Computer Science > Networking and Internet Architecture
[Submitted on 25 Dec 2025]
Title:Physics-informed Diffusion Models for Multi-scale Prediction of Reference Signal Received Power in Wireless Networks
View PDF HTML (experimental)Abstract:The Reference Signal Received Power (RSRP) is a crucial factor that determines communication performance in mobile networks. Accurately predicting the RSRP can help network operators perceive user experiences and maximize throughput by optimizing wireless resources. However, existing research into RSRP prediction has limitations in accuracy and verisimilitude. Theoretical derivations and existing data-driven methods consider only easily quantifiable Large-Scale (LS) information, and struggle to effectively capture the intertwined LS and Small-Scale (SS) signal attenuation characteristics of the wireless channel.
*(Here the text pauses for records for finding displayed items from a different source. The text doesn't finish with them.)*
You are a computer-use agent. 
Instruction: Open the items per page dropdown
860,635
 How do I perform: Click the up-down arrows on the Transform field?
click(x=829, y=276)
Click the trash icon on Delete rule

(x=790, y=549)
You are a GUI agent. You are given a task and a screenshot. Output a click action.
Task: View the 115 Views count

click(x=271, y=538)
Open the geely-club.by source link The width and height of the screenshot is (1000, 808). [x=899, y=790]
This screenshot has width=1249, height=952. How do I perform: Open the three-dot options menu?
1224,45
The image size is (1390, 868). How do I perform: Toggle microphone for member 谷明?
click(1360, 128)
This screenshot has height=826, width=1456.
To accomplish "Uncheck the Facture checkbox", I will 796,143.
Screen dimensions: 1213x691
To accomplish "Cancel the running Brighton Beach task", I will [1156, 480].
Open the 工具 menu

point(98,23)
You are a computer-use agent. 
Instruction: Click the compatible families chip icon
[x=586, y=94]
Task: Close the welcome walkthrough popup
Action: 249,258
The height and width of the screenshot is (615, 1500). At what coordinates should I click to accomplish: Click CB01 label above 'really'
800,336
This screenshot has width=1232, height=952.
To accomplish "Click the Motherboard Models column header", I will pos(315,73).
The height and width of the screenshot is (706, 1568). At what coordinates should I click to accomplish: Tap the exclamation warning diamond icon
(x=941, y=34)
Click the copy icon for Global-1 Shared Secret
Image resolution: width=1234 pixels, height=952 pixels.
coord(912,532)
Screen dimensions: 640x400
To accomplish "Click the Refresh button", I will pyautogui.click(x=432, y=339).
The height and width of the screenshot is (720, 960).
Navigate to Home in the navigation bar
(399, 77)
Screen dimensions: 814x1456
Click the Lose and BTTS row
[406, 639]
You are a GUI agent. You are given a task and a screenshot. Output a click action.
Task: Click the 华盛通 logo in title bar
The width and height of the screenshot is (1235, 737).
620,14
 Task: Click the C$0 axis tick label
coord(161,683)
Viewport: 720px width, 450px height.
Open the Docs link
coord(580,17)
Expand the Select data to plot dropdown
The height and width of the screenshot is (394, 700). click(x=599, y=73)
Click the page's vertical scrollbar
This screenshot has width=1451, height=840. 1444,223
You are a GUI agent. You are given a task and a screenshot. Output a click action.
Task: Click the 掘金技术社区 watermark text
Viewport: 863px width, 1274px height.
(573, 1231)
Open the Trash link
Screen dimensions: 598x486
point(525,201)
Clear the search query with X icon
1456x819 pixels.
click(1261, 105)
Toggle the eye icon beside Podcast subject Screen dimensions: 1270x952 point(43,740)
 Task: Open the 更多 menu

Moreover, the lack of prior physical knowledge leads to weak accuracy, interpretability, and transferability. In this paper, we propose a novel RSRP prediction framework, Channel-Diff. This framework physically models LS and SS attenuation using multimodal conditions and employs physics-informed conditional diffusion models as the prediction network. Channel-Diff extracts prior physical information that characterises the signal propagation process from network parameters and multi-attribute maps of the urban spatial environment. It provides LS physical priors through large-scale propagation modelling and shadow-occlusion modelling, and SS physical priors through multipath propagation modelling and urban microenvironment feature extraction. We design a physical-prior-guided two-stage training scheme with a noise prior guidance mechanism, enabling effective fusion of multi-scale physical knowledge with the diffusion models. Evaluations demonstrate Channel-Diff exhibits excellent performance on RSRP prediction, achieving at least 25.15%-37.19% improvement in accuracy relative to baseline methods. Additionally, the model also demonstrated outstanding performance in terms of transferability and training efficiency.